Gary rose, flashing a forced smile. “Okay, basta! Get out of my office, you crazy kids. Go out, have a cuppa coffee together. You can figure this out. I have faith in you.”
But Christine didn’t.
Chapter Twenty-seven
“That was enlightening,” Marcus said, exhaling, when they were outside the tony brick building that housed Gary’s offices. It was located on the business end of Main Street, which morphed into one of the most expensive shopping blocks in town, containing ritzy boutiques, interior designers, a custom wedding-cake baker, and imported English antiques so exclusive that a sign in the window read BY APPOINTMENT ONLY.
“Marcus, maybe he’s right, we should just go sit down and talk a minute.”
“I can’t, I have to go, my car’s over there.” Marcus gestured to the right, where there was a small parking lot between restaurants that opened only for lunch. Dappled sun shone on the sidewalks, which were neatly swept or hosed down for the day, and the stores were just beginning to open. A pretty young salesgirl unfurled a navy-and-white striped awning over the gourmet chocolate shop, her long hair swinging each time she turned the old-school brass crank.
Christine said, “Let me walk you to your car. We can talk on the way.”
“No, where’s your car? You shouldn’t walk that much, and we don’t need to talk any more.”
“Marcus, please. Don’t you think—”
“I can’t talk right now. I have to get to work.”
“Marcus, you own the firm, you can be late. You’re clearly pissed.”
“Yes, I am. What are you going to do about it?” Marcus eyed h
er, his lips pursed.
“I can’t do anything about it except help you understand it.”
“I don’t need your help, and I do understand it. I disagree with you.”
“What do you disagree with?” Christine asked, pained.
“Everything you did. That you went there. That you’re fine with that. Even that he’s fine with that.” Marcus nodded in the direction of Gary’s office. “He thinks he understands, but he doesn’t. You think you understand, but you don’t.”
“Then make me. Explain it.”
“How do you think that makes me feel, finding out that you helped Jeffcoat get a lawyer? That the lawyer is calling you? That you call him by his nickname? That you would even consider giving him our money?”

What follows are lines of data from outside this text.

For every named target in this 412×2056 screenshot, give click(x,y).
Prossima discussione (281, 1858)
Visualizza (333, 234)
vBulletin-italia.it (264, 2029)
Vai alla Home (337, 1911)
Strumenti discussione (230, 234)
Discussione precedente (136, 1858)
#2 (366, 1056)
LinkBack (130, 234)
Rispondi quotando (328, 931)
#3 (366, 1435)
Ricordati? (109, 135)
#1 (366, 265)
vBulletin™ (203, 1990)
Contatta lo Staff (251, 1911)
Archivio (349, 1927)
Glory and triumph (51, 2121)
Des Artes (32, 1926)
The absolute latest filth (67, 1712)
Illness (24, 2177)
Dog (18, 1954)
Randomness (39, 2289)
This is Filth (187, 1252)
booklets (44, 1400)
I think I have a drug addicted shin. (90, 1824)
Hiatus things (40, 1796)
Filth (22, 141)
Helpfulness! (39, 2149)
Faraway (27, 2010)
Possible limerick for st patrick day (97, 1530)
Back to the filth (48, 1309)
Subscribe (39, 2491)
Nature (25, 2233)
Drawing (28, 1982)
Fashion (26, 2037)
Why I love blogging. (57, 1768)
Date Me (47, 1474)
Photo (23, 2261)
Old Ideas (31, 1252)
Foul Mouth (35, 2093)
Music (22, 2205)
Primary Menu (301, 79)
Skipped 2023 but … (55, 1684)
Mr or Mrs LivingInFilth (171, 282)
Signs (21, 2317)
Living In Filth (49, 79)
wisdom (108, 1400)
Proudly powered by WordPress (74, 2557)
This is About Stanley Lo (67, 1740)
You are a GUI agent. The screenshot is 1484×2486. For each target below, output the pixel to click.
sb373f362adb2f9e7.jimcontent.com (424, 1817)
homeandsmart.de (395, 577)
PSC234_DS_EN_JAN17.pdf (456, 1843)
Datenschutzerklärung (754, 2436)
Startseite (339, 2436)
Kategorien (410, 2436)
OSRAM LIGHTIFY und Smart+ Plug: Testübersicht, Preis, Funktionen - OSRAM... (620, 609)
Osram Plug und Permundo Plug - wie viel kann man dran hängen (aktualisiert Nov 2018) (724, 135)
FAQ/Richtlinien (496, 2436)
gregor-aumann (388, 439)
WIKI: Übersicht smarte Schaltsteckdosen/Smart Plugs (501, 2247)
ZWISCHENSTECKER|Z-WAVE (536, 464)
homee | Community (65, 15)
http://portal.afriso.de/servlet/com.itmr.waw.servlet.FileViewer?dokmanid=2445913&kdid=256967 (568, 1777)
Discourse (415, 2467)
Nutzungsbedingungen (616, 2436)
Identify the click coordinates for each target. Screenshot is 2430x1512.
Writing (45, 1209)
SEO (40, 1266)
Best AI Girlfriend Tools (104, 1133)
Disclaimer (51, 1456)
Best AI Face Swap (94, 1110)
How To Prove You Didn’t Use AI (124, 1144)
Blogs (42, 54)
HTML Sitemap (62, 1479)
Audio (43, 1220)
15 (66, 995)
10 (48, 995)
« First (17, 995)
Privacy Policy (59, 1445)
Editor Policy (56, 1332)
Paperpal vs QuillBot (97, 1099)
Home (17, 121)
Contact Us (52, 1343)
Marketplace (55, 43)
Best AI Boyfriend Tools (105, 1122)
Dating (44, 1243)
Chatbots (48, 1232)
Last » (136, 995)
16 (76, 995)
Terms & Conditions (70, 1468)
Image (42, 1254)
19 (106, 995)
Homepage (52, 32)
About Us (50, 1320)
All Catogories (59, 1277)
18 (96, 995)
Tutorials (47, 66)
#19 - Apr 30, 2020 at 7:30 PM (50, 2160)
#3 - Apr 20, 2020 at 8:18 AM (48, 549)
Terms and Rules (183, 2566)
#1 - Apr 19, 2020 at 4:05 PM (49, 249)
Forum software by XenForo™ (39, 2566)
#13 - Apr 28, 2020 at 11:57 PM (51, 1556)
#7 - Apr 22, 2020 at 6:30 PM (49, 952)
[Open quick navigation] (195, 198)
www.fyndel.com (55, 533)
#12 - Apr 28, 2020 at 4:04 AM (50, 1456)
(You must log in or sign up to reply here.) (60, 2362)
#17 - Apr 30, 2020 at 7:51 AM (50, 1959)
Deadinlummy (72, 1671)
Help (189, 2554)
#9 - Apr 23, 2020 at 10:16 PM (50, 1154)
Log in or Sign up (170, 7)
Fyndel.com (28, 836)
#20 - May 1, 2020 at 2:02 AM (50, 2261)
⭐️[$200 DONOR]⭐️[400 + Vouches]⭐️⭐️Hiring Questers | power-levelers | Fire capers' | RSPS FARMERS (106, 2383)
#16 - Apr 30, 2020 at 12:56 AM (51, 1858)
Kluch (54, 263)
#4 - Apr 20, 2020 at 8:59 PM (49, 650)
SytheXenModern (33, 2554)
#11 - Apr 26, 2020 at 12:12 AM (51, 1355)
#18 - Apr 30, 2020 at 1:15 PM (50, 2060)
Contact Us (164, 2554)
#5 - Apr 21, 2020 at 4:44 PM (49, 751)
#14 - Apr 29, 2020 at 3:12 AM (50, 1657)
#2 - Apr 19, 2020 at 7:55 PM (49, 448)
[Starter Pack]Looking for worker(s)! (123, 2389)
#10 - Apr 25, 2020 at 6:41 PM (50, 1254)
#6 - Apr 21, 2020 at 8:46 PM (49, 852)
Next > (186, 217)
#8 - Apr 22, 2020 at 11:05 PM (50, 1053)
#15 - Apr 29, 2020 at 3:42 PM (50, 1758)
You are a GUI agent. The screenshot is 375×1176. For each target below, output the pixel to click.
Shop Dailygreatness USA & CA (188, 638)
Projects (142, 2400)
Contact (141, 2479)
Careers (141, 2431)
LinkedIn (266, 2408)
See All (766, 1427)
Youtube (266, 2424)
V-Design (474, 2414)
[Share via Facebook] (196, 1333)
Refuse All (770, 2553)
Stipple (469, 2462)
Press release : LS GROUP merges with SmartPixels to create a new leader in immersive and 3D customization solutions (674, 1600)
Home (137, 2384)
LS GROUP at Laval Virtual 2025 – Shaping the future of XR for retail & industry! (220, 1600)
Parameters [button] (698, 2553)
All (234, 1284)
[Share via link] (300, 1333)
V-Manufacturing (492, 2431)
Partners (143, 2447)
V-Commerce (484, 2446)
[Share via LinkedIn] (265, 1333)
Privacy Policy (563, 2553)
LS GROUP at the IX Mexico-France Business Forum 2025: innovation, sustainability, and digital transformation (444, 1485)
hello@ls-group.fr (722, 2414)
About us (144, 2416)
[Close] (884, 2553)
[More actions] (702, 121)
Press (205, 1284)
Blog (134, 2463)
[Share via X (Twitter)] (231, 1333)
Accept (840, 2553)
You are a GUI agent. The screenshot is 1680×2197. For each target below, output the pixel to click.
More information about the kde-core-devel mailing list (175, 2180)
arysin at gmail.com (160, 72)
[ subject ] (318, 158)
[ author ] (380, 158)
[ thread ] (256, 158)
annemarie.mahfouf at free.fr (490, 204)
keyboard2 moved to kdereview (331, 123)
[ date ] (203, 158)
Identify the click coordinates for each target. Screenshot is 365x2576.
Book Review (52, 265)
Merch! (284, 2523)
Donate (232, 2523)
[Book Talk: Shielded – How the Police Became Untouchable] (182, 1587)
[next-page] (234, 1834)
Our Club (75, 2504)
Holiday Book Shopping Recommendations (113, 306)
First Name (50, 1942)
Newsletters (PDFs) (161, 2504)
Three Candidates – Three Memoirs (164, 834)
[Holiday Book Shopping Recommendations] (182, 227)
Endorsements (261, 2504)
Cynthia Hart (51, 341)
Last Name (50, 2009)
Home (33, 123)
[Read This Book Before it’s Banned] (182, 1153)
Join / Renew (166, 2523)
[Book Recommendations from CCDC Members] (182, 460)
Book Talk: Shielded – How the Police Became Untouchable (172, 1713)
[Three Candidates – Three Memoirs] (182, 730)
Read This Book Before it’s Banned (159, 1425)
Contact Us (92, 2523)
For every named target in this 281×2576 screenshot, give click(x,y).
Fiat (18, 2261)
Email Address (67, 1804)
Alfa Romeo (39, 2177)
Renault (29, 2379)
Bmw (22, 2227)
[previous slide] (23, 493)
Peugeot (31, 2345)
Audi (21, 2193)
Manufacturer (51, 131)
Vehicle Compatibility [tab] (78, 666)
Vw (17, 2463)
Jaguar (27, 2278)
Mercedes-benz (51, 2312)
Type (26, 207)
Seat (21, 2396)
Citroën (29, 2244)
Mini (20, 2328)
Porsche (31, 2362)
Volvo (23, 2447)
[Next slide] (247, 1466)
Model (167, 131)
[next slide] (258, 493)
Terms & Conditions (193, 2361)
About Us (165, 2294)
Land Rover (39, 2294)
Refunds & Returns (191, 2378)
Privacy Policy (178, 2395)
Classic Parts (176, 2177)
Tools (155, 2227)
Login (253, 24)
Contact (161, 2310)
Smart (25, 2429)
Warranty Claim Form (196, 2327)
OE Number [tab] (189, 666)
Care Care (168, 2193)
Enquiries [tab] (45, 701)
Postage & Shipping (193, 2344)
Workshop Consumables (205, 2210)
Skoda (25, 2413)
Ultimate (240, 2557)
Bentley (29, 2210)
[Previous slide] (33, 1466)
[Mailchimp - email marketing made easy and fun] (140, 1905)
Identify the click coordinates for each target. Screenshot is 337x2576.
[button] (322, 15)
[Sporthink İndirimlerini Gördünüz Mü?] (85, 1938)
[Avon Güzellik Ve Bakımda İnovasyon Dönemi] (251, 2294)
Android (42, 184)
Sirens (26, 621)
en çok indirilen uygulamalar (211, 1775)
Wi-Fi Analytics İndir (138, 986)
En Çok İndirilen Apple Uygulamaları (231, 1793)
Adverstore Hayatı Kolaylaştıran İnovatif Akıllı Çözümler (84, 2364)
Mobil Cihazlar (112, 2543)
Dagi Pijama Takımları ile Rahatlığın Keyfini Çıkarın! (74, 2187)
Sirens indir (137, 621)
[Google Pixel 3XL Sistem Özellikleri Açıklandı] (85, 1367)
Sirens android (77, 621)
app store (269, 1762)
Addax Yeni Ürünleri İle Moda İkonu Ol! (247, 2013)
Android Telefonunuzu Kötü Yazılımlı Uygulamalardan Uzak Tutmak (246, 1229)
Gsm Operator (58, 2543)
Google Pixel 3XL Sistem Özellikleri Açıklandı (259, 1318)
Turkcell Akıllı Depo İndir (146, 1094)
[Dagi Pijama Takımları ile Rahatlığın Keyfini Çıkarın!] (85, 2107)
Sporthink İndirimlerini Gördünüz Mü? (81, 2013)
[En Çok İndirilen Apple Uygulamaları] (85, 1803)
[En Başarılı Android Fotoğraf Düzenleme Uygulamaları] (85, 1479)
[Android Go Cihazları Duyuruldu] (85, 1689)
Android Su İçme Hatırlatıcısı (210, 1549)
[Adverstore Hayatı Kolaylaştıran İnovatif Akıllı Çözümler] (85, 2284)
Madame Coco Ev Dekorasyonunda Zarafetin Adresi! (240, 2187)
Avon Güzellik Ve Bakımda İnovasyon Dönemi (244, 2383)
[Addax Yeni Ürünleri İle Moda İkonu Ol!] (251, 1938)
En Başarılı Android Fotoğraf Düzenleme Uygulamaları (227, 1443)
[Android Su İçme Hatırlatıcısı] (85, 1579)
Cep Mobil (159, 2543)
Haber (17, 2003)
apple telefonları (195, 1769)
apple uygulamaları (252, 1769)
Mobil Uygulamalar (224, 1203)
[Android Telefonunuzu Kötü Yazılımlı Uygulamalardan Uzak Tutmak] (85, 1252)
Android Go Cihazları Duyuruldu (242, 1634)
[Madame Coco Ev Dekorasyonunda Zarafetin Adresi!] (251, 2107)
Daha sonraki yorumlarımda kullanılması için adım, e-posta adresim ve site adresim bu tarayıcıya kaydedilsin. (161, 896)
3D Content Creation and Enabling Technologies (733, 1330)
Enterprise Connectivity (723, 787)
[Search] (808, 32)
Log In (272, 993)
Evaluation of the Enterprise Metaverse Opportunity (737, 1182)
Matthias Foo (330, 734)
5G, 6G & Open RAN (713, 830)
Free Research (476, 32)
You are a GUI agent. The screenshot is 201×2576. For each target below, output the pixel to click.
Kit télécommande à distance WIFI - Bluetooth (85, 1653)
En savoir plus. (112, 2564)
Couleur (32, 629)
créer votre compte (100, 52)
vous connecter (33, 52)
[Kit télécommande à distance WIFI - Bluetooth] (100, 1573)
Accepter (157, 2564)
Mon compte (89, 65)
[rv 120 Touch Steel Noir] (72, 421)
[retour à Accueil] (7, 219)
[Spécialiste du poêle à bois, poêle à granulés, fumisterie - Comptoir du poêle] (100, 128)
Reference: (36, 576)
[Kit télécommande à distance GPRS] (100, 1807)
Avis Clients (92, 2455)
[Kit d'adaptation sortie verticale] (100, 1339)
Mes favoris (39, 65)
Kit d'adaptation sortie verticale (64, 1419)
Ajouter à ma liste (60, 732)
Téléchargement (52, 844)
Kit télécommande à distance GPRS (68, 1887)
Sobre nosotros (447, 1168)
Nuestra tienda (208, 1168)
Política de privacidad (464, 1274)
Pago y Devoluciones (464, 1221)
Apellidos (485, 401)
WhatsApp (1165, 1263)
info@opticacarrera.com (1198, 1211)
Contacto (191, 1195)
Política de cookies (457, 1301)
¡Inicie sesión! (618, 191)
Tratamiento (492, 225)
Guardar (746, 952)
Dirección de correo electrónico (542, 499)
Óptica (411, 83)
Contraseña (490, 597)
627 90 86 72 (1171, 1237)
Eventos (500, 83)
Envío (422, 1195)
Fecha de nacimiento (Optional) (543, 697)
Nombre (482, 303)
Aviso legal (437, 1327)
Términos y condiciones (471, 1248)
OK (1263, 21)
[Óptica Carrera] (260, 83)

“I wasn’t going to use our money, I was going to use my own, and I didn’t.”
“Still,” Marcus shot back, and the young girl looked over, having unfurled the awning.
“Marcus, I’m sorry if it makes you feel bad.”
“Try humiliated.”
“It shouldn’t be humiliating.”
“Well it is.” Marcus’s blue eyes looked wounded and tired. “Didn’t we learn in therapy that you’re not supposed to tell me how I should feel? Isn’t that what I learned from you and Michelle? What do you want from me?”
“Okay, well, I’m sorry you feel humiliated.” Christine felt for him, because she could see he was hurt, not angry. “I didn’t mean to humiliate you.”
“Fine, but that’s not the point either.”
Just then, Christine’s phone began ringing in her purse. “Sorry, I’ll send it to voicemail.”
Marcus stepped closer. “Check your phone. I want to see if it’s that lawyer.”
“Fine.” Christine bristled, but she slid her phone from her purse. They looked down at her phone screen, which read: GRIFF.
Marcus pursed his lips. “Man, he wants his money. Are you going to help pay for his defense?”
“I don’t know.” Christine’s hands fumbled as she hit the button to decline the call.
“You better not give him a cent, Christine. Not one cent.” Marcus’s tone turned bossy, and Christine looked up sharply.